(DATA Opens)

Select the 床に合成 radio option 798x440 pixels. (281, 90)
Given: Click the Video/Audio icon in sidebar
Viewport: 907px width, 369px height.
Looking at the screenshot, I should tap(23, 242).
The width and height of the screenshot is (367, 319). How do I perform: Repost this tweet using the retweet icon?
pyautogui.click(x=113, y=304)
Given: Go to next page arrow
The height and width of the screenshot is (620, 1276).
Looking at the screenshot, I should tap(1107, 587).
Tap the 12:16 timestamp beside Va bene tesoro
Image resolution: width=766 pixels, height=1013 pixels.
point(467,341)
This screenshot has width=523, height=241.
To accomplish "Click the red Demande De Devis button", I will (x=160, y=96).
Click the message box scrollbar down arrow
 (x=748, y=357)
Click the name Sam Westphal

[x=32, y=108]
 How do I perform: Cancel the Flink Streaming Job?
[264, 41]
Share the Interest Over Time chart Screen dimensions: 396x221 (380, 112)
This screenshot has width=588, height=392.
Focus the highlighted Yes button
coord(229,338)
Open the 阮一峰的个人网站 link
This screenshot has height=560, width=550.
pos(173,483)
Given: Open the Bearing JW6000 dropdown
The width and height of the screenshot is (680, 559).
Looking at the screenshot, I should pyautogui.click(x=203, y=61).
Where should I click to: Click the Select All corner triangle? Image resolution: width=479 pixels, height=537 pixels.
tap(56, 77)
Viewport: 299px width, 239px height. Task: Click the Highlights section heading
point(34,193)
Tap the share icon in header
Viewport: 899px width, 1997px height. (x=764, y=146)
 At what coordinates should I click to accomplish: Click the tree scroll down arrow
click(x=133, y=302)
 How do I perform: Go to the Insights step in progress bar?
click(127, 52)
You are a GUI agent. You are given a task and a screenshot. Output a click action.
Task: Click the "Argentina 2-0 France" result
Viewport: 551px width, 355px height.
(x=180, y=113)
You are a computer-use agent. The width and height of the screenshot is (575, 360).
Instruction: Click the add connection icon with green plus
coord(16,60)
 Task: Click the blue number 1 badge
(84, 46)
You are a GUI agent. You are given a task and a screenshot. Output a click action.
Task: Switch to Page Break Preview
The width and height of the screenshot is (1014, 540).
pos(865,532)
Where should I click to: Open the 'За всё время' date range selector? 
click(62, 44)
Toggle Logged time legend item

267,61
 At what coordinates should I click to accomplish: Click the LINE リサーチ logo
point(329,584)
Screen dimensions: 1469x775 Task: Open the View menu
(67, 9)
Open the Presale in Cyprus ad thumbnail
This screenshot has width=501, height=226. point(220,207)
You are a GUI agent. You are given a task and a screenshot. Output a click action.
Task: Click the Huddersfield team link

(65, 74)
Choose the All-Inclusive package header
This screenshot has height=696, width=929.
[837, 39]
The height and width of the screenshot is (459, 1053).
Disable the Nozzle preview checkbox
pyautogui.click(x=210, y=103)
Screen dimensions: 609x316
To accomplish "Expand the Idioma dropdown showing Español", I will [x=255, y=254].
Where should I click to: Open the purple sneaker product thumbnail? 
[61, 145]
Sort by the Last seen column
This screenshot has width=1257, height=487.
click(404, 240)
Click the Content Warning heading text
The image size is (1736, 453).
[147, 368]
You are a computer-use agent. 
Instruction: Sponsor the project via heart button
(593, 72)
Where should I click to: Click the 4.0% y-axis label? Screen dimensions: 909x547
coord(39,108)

(DATA Closes)

- [EXERCISE DESCRIPTION]:
Return only the lines running from the line with "At what coordinates should I click to accomplish: Click the LINE" to the last line of the records, both included, exactly as written.

- [SOLUTION BELOW]:
 At what coordinates should I click to accomplish: Click the LINE リサーチ logo
point(329,584)
Screen dimensions: 1469x775 Task: Open the View menu
(67, 9)
Open the Presale in Cyprus ad thumbnail
This screenshot has width=501, height=226. point(220,207)
You are a GUI agent. You are given a task and a screenshot. Output a click action.
Task: Click the Huddersfield team link

(65, 74)
Choose the All-Inclusive package header
This screenshot has height=696, width=929.
[837, 39]
The height and width of the screenshot is (459, 1053).
Disable the Nozzle preview checkbox
pyautogui.click(x=210, y=103)
Screen dimensions: 609x316
To accomplish "Expand the Idioma dropdown showing Español", I will [x=255, y=254].
Where should I click to: Open the purple sneaker product thumbnail? 
[61, 145]
Sort by the Last seen column
This screenshot has width=1257, height=487.
click(404, 240)
Click the Content Warning heading text
The image size is (1736, 453).
[147, 368]
You are a computer-use agent. 
Instruction: Sponsor the project via heart button
(593, 72)
Where should I click to: Click the 4.0% y-axis label? Screen dimensions: 909x547
coord(39,108)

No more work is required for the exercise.